#### [Exercise details]
The full listing is to be transcribed exactly, with each picture left out.

#### [Data provided]
┄┄┄┄┄┄

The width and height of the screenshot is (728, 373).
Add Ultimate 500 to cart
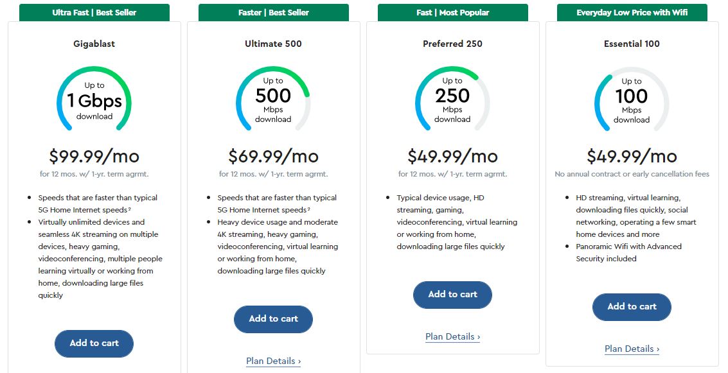[273, 319]
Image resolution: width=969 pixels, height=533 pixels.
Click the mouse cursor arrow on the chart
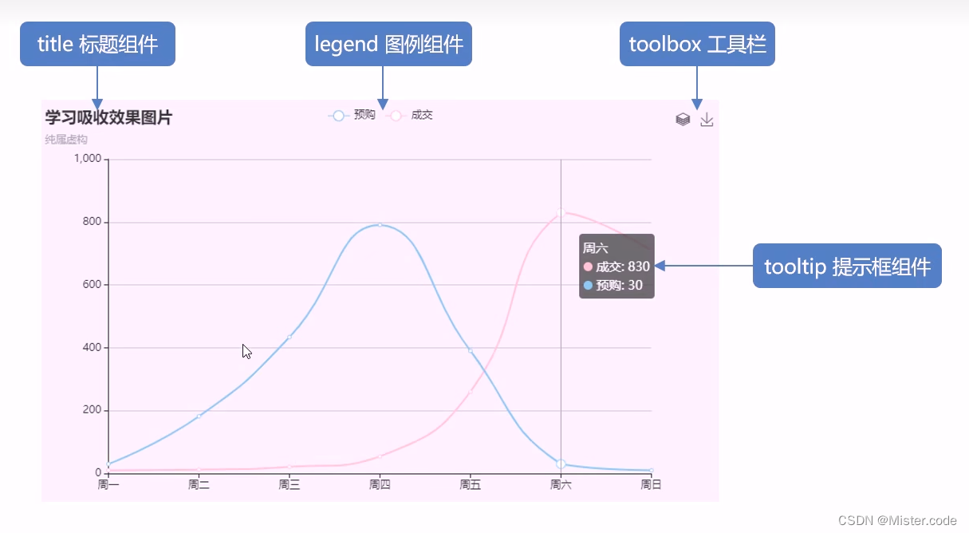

┄┄┄┄┄┄

#### [Task answer]
The width and height of the screenshot is (728, 373).
Add Ultimate 500 to cart
[273, 319]
Image resolution: width=969 pixels, height=533 pixels.
Click the mouse cursor arrow on the chart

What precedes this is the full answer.